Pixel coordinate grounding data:
----
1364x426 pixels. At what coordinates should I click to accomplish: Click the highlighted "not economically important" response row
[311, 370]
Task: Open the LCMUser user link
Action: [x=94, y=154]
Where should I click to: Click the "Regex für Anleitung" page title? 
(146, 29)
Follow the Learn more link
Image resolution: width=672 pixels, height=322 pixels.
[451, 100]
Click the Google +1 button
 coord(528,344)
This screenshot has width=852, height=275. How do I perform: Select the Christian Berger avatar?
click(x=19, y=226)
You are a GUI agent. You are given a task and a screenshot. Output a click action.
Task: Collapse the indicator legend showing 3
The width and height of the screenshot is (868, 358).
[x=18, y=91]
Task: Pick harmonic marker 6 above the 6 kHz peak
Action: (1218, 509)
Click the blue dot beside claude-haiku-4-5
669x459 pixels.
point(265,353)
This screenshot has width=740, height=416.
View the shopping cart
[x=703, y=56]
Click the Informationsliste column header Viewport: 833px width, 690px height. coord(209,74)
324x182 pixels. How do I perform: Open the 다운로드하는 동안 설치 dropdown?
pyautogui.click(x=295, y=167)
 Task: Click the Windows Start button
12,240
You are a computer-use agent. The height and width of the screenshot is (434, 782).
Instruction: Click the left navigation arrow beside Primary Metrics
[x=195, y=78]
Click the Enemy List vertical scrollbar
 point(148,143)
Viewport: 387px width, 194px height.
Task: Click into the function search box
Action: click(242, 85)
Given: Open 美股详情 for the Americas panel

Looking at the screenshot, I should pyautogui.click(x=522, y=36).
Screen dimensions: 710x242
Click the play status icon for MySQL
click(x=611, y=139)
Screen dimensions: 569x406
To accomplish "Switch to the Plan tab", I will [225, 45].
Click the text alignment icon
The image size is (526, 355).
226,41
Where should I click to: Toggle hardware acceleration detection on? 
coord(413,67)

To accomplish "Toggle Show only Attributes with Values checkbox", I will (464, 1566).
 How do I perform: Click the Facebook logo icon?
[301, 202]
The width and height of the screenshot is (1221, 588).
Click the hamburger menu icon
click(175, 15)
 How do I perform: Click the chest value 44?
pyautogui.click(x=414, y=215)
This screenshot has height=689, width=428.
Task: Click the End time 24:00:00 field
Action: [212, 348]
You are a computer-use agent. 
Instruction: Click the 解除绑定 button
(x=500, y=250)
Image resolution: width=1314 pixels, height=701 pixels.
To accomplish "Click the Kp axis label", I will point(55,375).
----
* _Problem to work on_
All lines above with the word "dimensions" need to be reported.

* _The answer_
Screen dimensions: 710x242
Screen dimensions: 569x406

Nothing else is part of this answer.